García-Asenjo confía en «mejorar lo que están planteando», pero sabe que para conseguirlo hay que presentar argumentos distintos a los que esgrime la Comisión, y no menos solventes, así como otros nuevos orientados a «reconocer el esfuerzo que ya han realizado los pescadores». Los datos son, en ese sentido, elocuentes: la flota pesquera española estaba compuesta en 1985 por 22.000 barcos y ahora hay 9.500 censados, de los que son unos 8.700 los que se encuentran realmente operativos, según indicó el secretario general de Pesca.

«Ya hubo reestructuración»

De esa forma, dijo, «la gran reestructuración ya se produjo». Su objetivo ahora es que «el margen precautorio con el que se trabaja para preservar las especies no acabe con la flexibilidad que permite ajustar también las cuotas pesqueras a las necesidades socioeconómicas del sector», de forma que las variaciones sean paulatinas y nunca bruscas.

Sin perjuicio de que conseguir cuotas suficientes sea el fin a corto plazo, Alberto López-Asenjo presentó en recientes conferencias un programa de actuación para el desarrollo marítimo desde la perspectiva del sector pesquero. En él se propugna diferenciar las actividades sostenibles de las que no lo son. A ese respecto, el secretario general de Pesca rechaza identificar la flota industrial con actividad indeseable y flota artesanal con respeto por el medio ambiente.

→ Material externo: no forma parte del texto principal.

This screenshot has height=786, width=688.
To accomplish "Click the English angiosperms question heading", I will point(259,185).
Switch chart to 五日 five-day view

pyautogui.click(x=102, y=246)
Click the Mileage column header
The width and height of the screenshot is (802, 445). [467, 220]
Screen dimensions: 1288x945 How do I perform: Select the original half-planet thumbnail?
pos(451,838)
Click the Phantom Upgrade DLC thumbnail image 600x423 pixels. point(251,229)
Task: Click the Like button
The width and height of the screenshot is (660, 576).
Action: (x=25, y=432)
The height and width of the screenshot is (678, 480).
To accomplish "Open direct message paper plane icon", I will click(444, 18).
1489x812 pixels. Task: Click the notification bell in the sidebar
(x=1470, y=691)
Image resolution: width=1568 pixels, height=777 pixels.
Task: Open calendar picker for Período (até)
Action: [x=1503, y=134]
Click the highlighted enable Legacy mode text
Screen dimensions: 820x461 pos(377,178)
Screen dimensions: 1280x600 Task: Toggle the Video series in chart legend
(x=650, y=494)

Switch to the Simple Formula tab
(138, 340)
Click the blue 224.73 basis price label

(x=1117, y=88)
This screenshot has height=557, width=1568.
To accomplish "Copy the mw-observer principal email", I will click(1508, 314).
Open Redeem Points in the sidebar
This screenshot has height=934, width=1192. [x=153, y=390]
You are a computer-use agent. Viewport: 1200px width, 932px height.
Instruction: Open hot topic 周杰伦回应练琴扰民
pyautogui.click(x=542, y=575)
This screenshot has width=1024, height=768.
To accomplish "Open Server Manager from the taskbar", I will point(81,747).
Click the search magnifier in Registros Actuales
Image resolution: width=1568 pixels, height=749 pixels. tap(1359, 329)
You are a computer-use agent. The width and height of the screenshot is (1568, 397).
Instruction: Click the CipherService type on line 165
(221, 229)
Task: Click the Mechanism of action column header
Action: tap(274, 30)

De hecho, explica que «no está claro a qué debemos llamar flota artesanal. Hay quien la identifica con embarcaciones de explotación familiar, o con la bajura, o con barcos de menos de 12 metros de eslora, pero, en cualquier caso, cualquier embarcación puede ser muy dañina si no respeta las normas mientras que un buque factoría puede realizar una actividad sostenible. Lo importante -insiste- es eso, que la pesca sea sostenible y es lo que queremos identificar claramente». Pero para ello, afirma, «necesitamos datos. En ese sentido, puedo anunciar que el día 10 de octubre, uno de los mejores barcos oceanográficos que tenemos, el 'Miguel Oliver', va a iniciar en Gijón una campaña de cartografiado para conocer mejor los fondos marinos. La gestión del conocimiento es fundamental».